►

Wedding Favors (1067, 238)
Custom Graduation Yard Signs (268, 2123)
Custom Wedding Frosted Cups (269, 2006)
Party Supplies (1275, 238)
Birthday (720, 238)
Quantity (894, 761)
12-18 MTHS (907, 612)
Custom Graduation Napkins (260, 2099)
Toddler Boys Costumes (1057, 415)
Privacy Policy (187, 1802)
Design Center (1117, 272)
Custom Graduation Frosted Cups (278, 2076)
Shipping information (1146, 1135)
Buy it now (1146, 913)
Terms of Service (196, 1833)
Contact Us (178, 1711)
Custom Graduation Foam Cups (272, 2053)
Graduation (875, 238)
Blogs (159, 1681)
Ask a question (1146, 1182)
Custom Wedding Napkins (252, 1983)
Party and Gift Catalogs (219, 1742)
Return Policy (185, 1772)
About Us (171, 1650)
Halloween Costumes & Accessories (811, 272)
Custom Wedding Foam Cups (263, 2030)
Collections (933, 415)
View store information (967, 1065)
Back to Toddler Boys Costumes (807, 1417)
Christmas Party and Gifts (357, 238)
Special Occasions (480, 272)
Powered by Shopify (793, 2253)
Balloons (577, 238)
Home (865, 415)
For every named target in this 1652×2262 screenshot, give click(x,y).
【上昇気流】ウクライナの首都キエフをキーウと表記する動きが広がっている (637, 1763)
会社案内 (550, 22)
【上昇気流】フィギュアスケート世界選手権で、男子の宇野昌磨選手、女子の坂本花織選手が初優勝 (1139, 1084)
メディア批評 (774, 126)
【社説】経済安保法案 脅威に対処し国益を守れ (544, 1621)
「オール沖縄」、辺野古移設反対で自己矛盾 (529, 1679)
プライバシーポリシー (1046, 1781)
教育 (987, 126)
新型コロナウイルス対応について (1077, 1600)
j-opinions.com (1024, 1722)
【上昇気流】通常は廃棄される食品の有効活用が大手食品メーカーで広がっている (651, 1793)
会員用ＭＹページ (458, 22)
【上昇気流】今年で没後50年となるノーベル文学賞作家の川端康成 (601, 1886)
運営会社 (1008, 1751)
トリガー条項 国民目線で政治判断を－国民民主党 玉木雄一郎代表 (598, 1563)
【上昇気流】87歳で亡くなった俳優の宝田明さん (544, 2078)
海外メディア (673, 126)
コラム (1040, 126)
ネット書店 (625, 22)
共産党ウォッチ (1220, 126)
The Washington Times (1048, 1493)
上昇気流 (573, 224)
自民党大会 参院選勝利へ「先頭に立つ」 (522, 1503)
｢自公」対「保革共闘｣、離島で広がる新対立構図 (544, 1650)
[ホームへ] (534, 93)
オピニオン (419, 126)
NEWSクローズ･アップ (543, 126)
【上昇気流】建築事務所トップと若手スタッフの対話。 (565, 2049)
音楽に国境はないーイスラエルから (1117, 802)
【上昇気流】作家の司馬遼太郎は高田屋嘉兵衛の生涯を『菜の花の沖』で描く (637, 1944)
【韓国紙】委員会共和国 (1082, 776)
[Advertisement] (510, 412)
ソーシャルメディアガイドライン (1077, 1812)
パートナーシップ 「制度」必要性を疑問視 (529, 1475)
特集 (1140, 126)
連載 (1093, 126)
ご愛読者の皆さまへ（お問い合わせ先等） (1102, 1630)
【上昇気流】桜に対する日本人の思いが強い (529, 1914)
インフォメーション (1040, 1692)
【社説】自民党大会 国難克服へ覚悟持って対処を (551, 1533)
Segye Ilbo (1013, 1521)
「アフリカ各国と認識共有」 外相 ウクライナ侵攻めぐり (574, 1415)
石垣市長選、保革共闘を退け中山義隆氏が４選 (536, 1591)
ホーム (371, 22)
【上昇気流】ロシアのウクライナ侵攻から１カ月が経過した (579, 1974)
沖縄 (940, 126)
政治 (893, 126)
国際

◄

INSTRUCTIONS TO FOLLOW: Looking at the data above, write out exactly the lines that start at the one containing "Graduation (875, 238)" and end at the one containing "Christmas Party and Gifts (357, 238)"; include both and nothing beyond.

ANSWER BOX:
Graduation (875, 238)
Blogs (159, 1681)
Ask a question (1146, 1182)
Custom Wedding Napkins (252, 1983)
Party and Gift Catalogs (219, 1742)
Return Policy (185, 1772)
About Us (171, 1650)
Halloween Costumes & Accessories (811, 272)
Custom Wedding Foam Cups (263, 2030)
Collections (933, 415)
View store information (967, 1065)
Back to Toddler Boys Costumes (807, 1417)
Christmas Party and Gifts (357, 238)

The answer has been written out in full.